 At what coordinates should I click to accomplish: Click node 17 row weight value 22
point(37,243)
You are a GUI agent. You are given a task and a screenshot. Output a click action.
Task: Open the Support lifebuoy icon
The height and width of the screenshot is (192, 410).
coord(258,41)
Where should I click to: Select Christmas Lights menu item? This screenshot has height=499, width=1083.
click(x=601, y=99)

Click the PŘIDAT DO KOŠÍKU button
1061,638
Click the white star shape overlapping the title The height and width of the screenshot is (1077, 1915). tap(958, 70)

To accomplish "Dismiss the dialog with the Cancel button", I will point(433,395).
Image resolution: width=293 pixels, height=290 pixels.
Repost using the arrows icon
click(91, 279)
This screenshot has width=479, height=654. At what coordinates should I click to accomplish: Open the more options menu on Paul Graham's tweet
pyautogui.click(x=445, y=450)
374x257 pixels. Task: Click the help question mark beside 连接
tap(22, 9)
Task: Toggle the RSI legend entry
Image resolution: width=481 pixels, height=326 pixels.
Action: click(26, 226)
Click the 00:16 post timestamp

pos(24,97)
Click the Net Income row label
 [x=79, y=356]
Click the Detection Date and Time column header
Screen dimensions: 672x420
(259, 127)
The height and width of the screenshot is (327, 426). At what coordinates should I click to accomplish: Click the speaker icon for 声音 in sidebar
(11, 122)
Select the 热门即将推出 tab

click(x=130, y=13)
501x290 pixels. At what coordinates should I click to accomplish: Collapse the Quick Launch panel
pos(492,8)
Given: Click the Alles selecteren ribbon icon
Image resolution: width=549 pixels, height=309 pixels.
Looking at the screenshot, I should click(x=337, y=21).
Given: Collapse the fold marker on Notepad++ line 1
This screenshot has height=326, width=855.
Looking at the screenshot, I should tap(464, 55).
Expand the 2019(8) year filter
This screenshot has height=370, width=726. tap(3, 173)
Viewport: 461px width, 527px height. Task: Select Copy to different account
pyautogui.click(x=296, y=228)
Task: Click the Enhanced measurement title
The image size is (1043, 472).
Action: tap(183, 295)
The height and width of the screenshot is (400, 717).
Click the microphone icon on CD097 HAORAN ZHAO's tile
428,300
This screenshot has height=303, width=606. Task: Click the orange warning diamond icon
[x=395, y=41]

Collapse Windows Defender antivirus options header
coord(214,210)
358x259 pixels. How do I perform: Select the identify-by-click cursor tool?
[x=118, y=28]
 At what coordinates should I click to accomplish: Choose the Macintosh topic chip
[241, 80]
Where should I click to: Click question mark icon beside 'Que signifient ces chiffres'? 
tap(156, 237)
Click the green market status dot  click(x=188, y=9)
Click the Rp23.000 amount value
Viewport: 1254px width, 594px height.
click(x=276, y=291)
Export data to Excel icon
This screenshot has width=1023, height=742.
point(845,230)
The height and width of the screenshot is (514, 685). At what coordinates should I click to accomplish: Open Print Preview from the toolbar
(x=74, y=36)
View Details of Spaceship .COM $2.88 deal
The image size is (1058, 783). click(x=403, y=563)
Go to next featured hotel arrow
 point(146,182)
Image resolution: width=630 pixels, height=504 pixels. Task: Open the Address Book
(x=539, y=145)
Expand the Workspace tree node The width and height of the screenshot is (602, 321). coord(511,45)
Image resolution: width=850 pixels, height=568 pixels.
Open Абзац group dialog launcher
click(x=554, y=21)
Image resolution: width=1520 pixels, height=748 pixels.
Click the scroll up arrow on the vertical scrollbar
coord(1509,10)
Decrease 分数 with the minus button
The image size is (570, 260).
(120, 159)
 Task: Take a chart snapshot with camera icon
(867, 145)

**Exercise instructions:** Give back the data exactly.

**Result of the exercise:**
 At what coordinates should I click to accomplish: Click node 17 row weight value 22
point(37,243)
You are a GUI agent. You are given a task and a screenshot. Output a click action.
Task: Open the Support lifebuoy icon
The height and width of the screenshot is (192, 410).
coord(258,41)
Where should I click to: Select Christmas Lights menu item? This screenshot has height=499, width=1083.
click(x=601, y=99)

Click the PŘIDAT DO KOŠÍKU button
1061,638
Click the white star shape overlapping the title The height and width of the screenshot is (1077, 1915). tap(958, 70)

To accomplish "Dismiss the dialog with the Cancel button", I will point(433,395).
Image resolution: width=293 pixels, height=290 pixels.
Repost using the arrows icon
click(91, 279)
This screenshot has width=479, height=654. At what coordinates should I click to accomplish: Open the more options menu on Paul Graham's tweet
pyautogui.click(x=445, y=450)
374x257 pixels. Task: Click the help question mark beside 连接
tap(22, 9)
Task: Toggle the RSI legend entry
Image resolution: width=481 pixels, height=326 pixels.
Action: click(26, 226)
Click the 00:16 post timestamp

pos(24,97)
Click the Net Income row label
 [x=79, y=356]
Click the Detection Date and Time column header
Screen dimensions: 672x420
(259, 127)
The height and width of the screenshot is (327, 426). At what coordinates should I click to accomplish: Click the speaker icon for 声音 in sidebar
(11, 122)
Select the 热门即将推出 tab

click(x=130, y=13)
501x290 pixels. At what coordinates should I click to accomplish: Collapse the Quick Launch panel
pos(492,8)
Given: Click the Alles selecteren ribbon icon
Image resolution: width=549 pixels, height=309 pixels.
Looking at the screenshot, I should click(x=337, y=21).
Given: Collapse the fold marker on Notepad++ line 1
This screenshot has height=326, width=855.
Looking at the screenshot, I should tap(464, 55).
Expand the 2019(8) year filter
This screenshot has height=370, width=726. tap(3, 173)
Viewport: 461px width, 527px height. Task: Select Copy to different account
pyautogui.click(x=296, y=228)
Task: Click the Enhanced measurement title
The image size is (1043, 472).
Action: tap(183, 295)
The height and width of the screenshot is (400, 717).
Click the microphone icon on CD097 HAORAN ZHAO's tile
428,300
This screenshot has height=303, width=606. Task: Click the orange warning diamond icon
[x=395, y=41]

Collapse Windows Defender antivirus options header
coord(214,210)
358x259 pixels. How do I perform: Select the identify-by-click cursor tool?
[x=118, y=28]
 At what coordinates should I click to accomplish: Choose the Macintosh topic chip
[241, 80]
Where should I click to: Click question mark icon beside 'Que signifient ces chiffres'? 
tap(156, 237)
Click the green market status dot  click(x=188, y=9)
Click the Rp23.000 amount value
Viewport: 1254px width, 594px height.
click(x=276, y=291)
Export data to Excel icon
This screenshot has width=1023, height=742.
point(845,230)
The height and width of the screenshot is (514, 685). At what coordinates should I click to accomplish: Open Print Preview from the toolbar
(x=74, y=36)
View Details of Spaceship .COM $2.88 deal
The image size is (1058, 783). click(x=403, y=563)
Go to next featured hotel arrow
 point(146,182)
Image resolution: width=630 pixels, height=504 pixels. Task: Open the Address Book
(x=539, y=145)
Expand the Workspace tree node The width and height of the screenshot is (602, 321). coord(511,45)
Image resolution: width=850 pixels, height=568 pixels.
Open Абзац group dialog launcher
click(x=554, y=21)
Image resolution: width=1520 pixels, height=748 pixels.
Click the scroll up arrow on the vertical scrollbar
coord(1509,10)
Decrease 分数 with the minus button
The image size is (570, 260).
(120, 159)
 Task: Take a chart snapshot with camera icon
(867, 145)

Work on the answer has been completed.